Reproduce the part of the records that opens with the line containing "The width and height of the screenshot is (1171, 832)." and runs through the end of the records, requests included, adding 55 to every coordinate in the answers.

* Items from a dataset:
• • • • • • •
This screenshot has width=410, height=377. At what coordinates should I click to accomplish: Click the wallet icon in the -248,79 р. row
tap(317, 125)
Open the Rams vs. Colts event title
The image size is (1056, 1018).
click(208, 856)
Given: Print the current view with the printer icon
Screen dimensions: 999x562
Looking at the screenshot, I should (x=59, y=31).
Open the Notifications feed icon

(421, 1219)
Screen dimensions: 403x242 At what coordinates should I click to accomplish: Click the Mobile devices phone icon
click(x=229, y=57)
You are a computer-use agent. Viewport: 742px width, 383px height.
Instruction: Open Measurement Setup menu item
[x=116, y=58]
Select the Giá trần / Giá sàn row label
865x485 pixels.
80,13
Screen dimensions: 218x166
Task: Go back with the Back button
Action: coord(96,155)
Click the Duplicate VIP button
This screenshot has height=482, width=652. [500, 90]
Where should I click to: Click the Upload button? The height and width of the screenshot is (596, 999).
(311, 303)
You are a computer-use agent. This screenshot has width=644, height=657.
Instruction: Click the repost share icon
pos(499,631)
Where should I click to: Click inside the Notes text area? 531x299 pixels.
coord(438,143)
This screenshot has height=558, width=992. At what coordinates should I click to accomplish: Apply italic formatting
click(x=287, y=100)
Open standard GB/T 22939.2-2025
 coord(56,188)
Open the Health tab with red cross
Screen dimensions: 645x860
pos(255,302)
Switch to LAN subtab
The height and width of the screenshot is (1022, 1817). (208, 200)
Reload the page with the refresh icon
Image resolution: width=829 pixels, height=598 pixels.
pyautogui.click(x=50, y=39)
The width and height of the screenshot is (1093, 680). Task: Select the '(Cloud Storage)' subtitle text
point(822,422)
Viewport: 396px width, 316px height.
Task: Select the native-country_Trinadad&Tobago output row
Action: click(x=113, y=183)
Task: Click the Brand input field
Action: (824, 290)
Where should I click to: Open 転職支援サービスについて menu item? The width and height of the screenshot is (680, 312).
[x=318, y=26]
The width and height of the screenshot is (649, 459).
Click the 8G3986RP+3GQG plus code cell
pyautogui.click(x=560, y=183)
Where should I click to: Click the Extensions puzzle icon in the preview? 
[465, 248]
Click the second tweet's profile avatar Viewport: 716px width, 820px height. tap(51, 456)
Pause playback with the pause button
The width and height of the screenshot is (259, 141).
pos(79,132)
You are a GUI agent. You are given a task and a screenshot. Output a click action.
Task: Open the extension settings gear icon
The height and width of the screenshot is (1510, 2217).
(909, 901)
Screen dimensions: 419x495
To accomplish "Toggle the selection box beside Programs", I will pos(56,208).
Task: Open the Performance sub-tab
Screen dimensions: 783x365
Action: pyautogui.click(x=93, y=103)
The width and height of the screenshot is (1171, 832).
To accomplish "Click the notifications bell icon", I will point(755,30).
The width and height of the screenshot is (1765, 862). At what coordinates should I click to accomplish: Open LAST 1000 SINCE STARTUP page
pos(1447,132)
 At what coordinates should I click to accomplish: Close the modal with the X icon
• • • • • • •
* Exercise solution:
The width and height of the screenshot is (1171, 832).
To accomplish "Click the notifications bell icon", I will point(810,85).
The width and height of the screenshot is (1765, 862). At what coordinates should I click to accomplish: Open LAST 1000 SINCE STARTUP page
pos(1502,187)
 At what coordinates should I click to accomplish: Close the modal with the X icon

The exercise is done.